James Allan

Personal information
- Full name: James Allan
- Date of birth: 9 October 1857
- Place of birth: Ayr, Scotland
- Date of death: 18 October 1911 (aged 54)
- Place of death: Sunderland, England
- Position: Forward

Senior career*
- Years: Team / Apps / (Gls)
- Sunderland
- Sunderland Albion

= James Allan (footballer, born 1857) =

Scottish schoolmaster, football administrator and footballer

James Allan (9 October 1857 – 18 October 1911) was a Scottish schoolmaster, football administrator and footballer. He was the founder of Sunderland A.F.C., whom he also played for as a forward. He also founded Sunderland Albion F.C. and taught in several Sunderland based schools.

==Personal life==
Allan was born in Ayr, Scotland on 9 October 1857 to William Allan and Helen Ronald. As one of 13 children, he grew up in Tarbolton in South Ayrshire. In 1877, he was accepted to study medicine at the University of Glasgow. However, instead of continuing his profession as a doctor, Allan moved to Sunderland to become schoolmaster of Hendon Board School. He married Priscilla Birlison in 1880 in a Newcastle registry office, and they gave birth to their son Walter the following year. Allan and his wife were also parents to Lily, Daisy, Violet, Wallace and Helen. After Hendon Board School, he also became the headteacher at Thomas St School, before moving to Hylton Road School where he stayed up until his death. He was buried at Bishopwearmouth Cemetery in Sunderland.

==Football career==
In 1879, Allan founded Sunderland and District Teachers' Association Football Club, later to become Sunderland A.F.C. They were formed at Rectory Park School, Sunderland, and they went on to play at Blue House Field, Hendon. He appointed himself as vice-captain of the team, and played their first competitive game against Redcar on 8 November 1884 in the FA Cup; they lost 3–1. Allan scored 12 goals in one match against Castletown in a friendly match, that Sunderland won 23–0. On 3 December 1887, Sunderland faced Middlesbrough in a third round FA Cup replay which they won 4–2. However, Middlesbrough filed a complaint, that Sunderland had paid three players illegally. Sunderland were disqualified from the FA Cup, and Allan left the club as a result.

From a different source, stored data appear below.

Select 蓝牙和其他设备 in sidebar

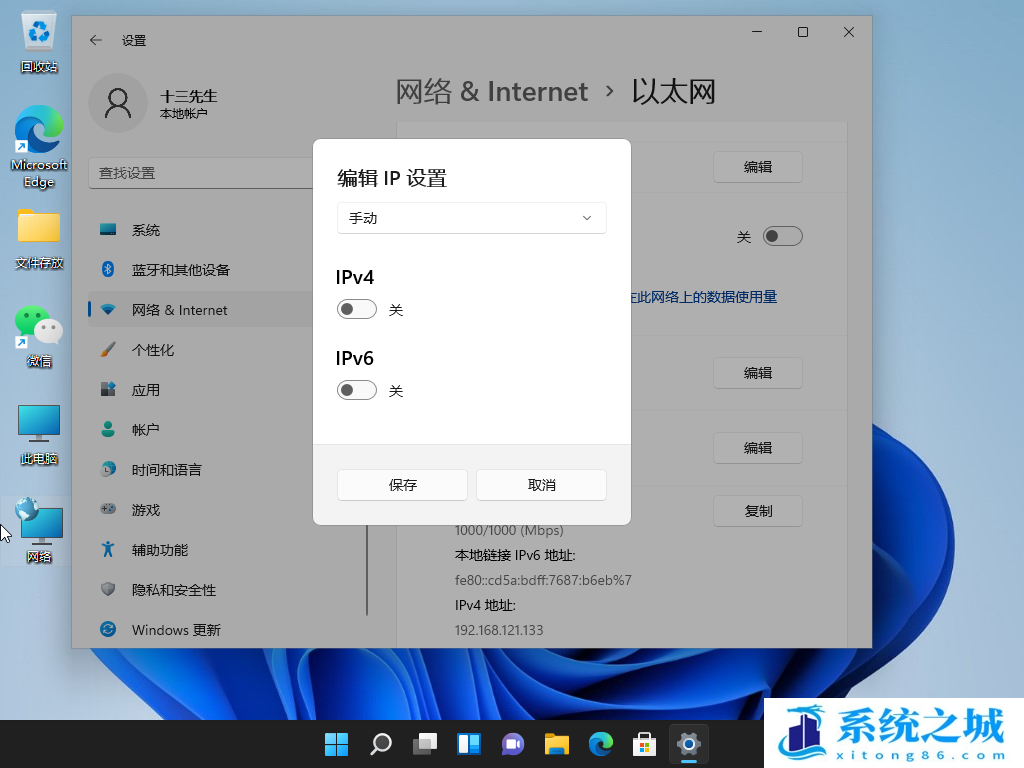pyautogui.click(x=180, y=270)
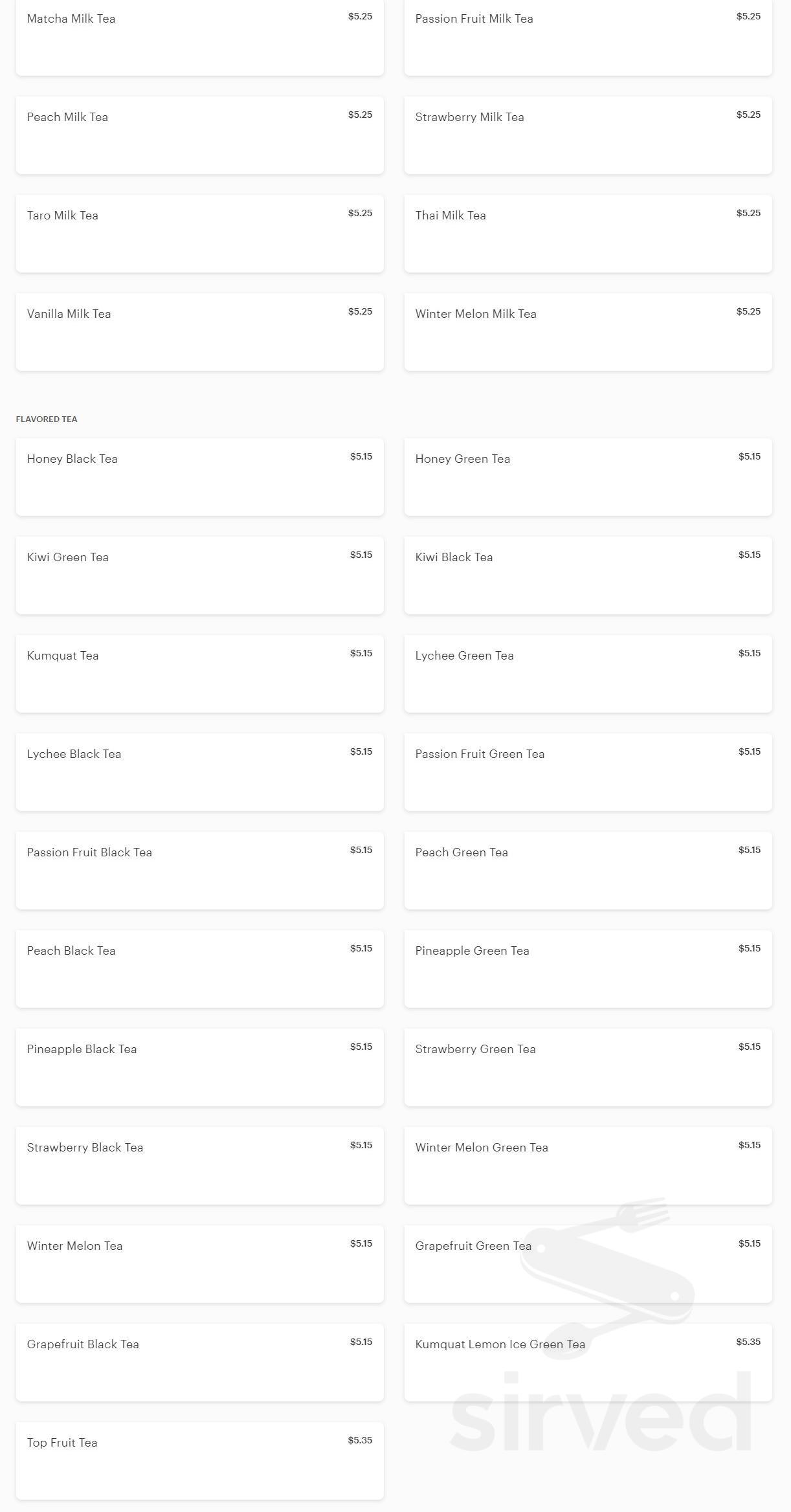Click the Flavored Tea section heading
Image resolution: width=791 pixels, height=1512 pixels.
[x=47, y=419]
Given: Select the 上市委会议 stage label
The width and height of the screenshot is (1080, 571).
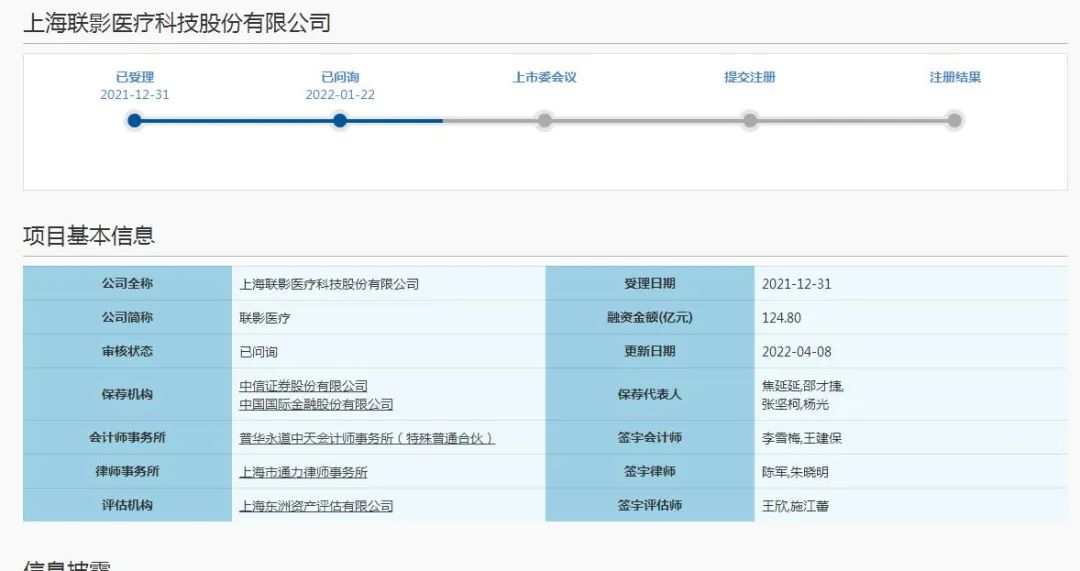Looking at the screenshot, I should tap(545, 77).
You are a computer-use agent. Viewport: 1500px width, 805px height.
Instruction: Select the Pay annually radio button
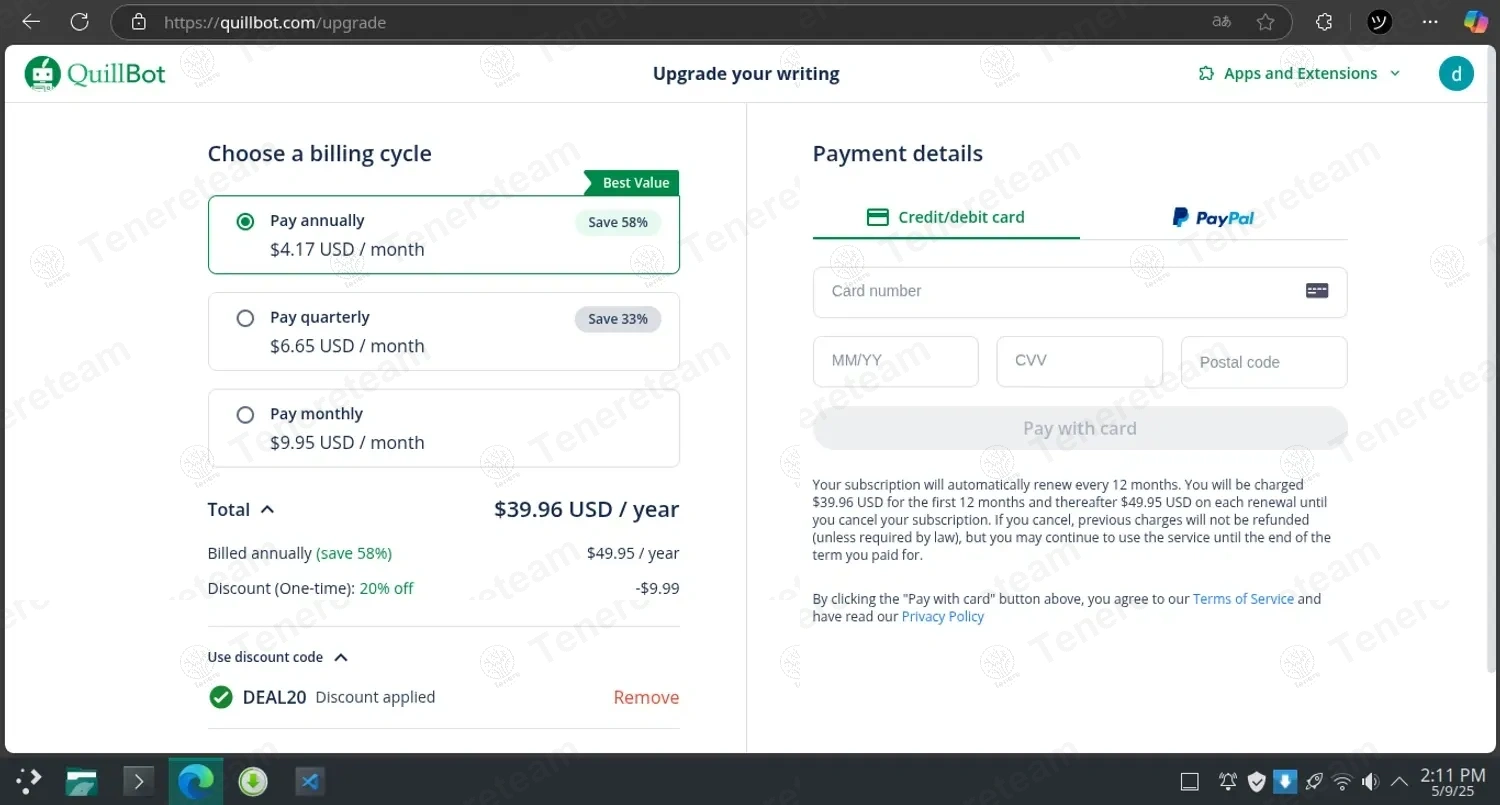[245, 222]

After his departure from the club, he formed (and played for) Sunderland Albion F.C. on 13 March 1888, with help from James and John Hartley. However, in 1892, Sunderland Albion disbanded. During this period, both clubs endured a strong rivalry. In addition to the Sunderland clubs, he also played for the County Durham and Northumberland County teams.